I spoke with John and Karen Pendleton that afternoon about the times they had to rebuild (such as when a microburst wiped out their farm) and the long hours and slim margins of the farming life. We also covered the care and feeding of the peonies, heavy balls on the ends of long sticks Karen fetched from the refrigerator for me to take home, plop in a vase, and voila! Magic happens. But only because the Pendletons, like so many local farmers, stick it out and put in the time.
The next day, the afternoon air was so weighted in humidity and danger that it was hard to think straight or breathe freely. Then the sirens started in earnest and didn’t stop for over an hour. I ran up and down the stairs to the basement many times, urging Ken to come join me in a protective underground space while he insisted he could stay outside a little longer watching the huge wall of rain approach. The only problem was that this wall held a rain-wrapped tornado (or more accurately, a bevy of tornadoes snaking together and apart), making it impossible to see what funnels of destruction were heading our way. Our son on the phone, tracking Kansas radar from his Wisconsin apartment, assured us whatever was coming was coming straight for us.
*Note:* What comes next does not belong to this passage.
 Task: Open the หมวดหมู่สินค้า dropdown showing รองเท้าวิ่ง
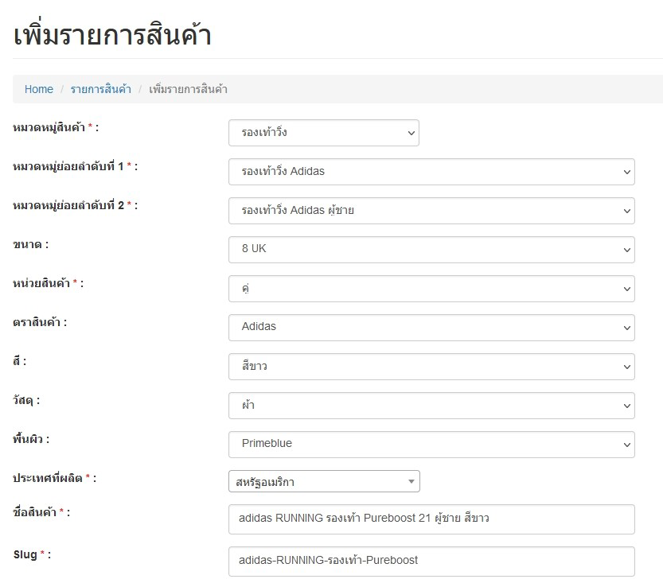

The last time we experienced this was shortly after I completed chemo 17 years earlier to poison-cleanse all the breast cancer out of me. I remember, when Ken asked what I wanted to save, just shrugging and suggesting the animals, kids, and photo albums. That tornado lifted back up and didn’t touch us. This time I was angry, yelling at the sky, “Really?” along with a bunch of curse words.
The tornado just missed us, downing and twisting trees a tenth of a mile north. But it grew larger and stronger as it drove northeast, overtaking the Pendleton Farm. While they were safe in their basement, the home and farm they climbed upstairs to was devastated, and they were faced with the decision of whether and how to rebuild, not to mention a massive mess. People came out of the woodwork for them and for our other neighbors who lost roofs, windows, whole houses, and certainly a sense of safety in the world.
Since then, I’ve finished my cancer treatment, and although I’m mostly blind in what I call my magic eye, I’m okay….for now. But that’s how it always is with life and certainly how it is with the pandemic for many of us. But oh, so many losses for so many this year, the kind you can’t rebuild or just use your other eye to mitigate. There’s also the overwhelming economic and economic security losses (how high can you count?), the fear and dread of how to stay safe in this long interim between pandemic and remedy or vaccine, and so much we took for granted no longer part and parcel of routine life.
But there’s also these peonies, this year’s bouquet I bought from the Pendletons now that they’re rebuilt and rebuilding. There’s this world full of tight communities coming together to help and support their members. There’s this human tendency to start over, exhausted and heartbroken, and make something good or good enough out of brokenness.
“Do you love this world?” Mary Oliver asks in her poem, “Peonies.” Yes, I do, so much, especially now when the tender beauty and intoxicating scent of a flower is surprisingly strong enough to hold me, even with the possibilities of wild weather in this body and across this land and nation. I wonder what next year’s peonies will tell us.